### TASK REQUIREMENTS
Each entry that follows must be output without any deviation.

### SUPPLIED ENTRIES
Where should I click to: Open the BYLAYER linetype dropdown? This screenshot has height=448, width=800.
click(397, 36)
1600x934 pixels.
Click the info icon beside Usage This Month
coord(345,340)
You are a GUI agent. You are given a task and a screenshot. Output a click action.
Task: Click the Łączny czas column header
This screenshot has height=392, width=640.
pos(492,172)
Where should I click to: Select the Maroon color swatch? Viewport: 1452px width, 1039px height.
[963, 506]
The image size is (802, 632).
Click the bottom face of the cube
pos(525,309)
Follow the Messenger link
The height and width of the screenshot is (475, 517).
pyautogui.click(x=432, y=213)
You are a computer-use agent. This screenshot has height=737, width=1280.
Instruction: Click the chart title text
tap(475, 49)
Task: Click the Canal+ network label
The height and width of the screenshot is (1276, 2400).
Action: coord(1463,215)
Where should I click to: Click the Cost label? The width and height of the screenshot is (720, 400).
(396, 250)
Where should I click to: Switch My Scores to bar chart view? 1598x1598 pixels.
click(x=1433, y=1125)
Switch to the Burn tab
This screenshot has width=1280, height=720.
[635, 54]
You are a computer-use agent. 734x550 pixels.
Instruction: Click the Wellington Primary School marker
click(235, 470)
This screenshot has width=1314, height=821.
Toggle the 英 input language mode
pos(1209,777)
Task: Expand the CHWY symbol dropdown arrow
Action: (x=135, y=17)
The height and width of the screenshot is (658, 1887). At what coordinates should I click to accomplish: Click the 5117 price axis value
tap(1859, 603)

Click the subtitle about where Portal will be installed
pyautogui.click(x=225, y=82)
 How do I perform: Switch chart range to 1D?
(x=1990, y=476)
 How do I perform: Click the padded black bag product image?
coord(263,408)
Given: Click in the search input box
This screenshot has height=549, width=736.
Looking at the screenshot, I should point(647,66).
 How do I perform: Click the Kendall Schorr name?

### REPLY
Where should I click to: Open the BYLAYER linetype dropdown? This screenshot has height=448, width=800.
click(397, 36)
1600x934 pixels.
Click the info icon beside Usage This Month
coord(345,340)
You are a GUI agent. You are given a task and a screenshot. Output a click action.
Task: Click the Łączny czas column header
This screenshot has height=392, width=640.
pos(492,172)
Where should I click to: Select the Maroon color swatch? Viewport: 1452px width, 1039px height.
[963, 506]
The image size is (802, 632).
Click the bottom face of the cube
pos(525,309)
Follow the Messenger link
The height and width of the screenshot is (475, 517).
pyautogui.click(x=432, y=213)
You are a computer-use agent. This screenshot has height=737, width=1280.
Instruction: Click the chart title text
tap(475, 49)
Task: Click the Canal+ network label
The height and width of the screenshot is (1276, 2400).
Action: coord(1463,215)
Where should I click to: Click the Cost label? The width and height of the screenshot is (720, 400).
(396, 250)
Where should I click to: Switch My Scores to bar chart view? 1598x1598 pixels.
click(x=1433, y=1125)
Switch to the Burn tab
This screenshot has width=1280, height=720.
[635, 54]
You are a computer-use agent. 734x550 pixels.
Instruction: Click the Wellington Primary School marker
click(235, 470)
This screenshot has width=1314, height=821.
Toggle the 英 input language mode
pos(1209,777)
Task: Expand the CHWY symbol dropdown arrow
Action: (x=135, y=17)
The height and width of the screenshot is (658, 1887). At what coordinates should I click to accomplish: Click the 5117 price axis value
tap(1859, 603)

Click the subtitle about where Portal will be installed
pyautogui.click(x=225, y=82)
 How do I perform: Switch chart range to 1D?
(x=1990, y=476)
 How do I perform: Click the padded black bag product image?
coord(263,408)
Given: Click in the search input box
This screenshot has height=549, width=736.
Looking at the screenshot, I should point(647,66).
 How do I perform: Click the Kendall Schorr name?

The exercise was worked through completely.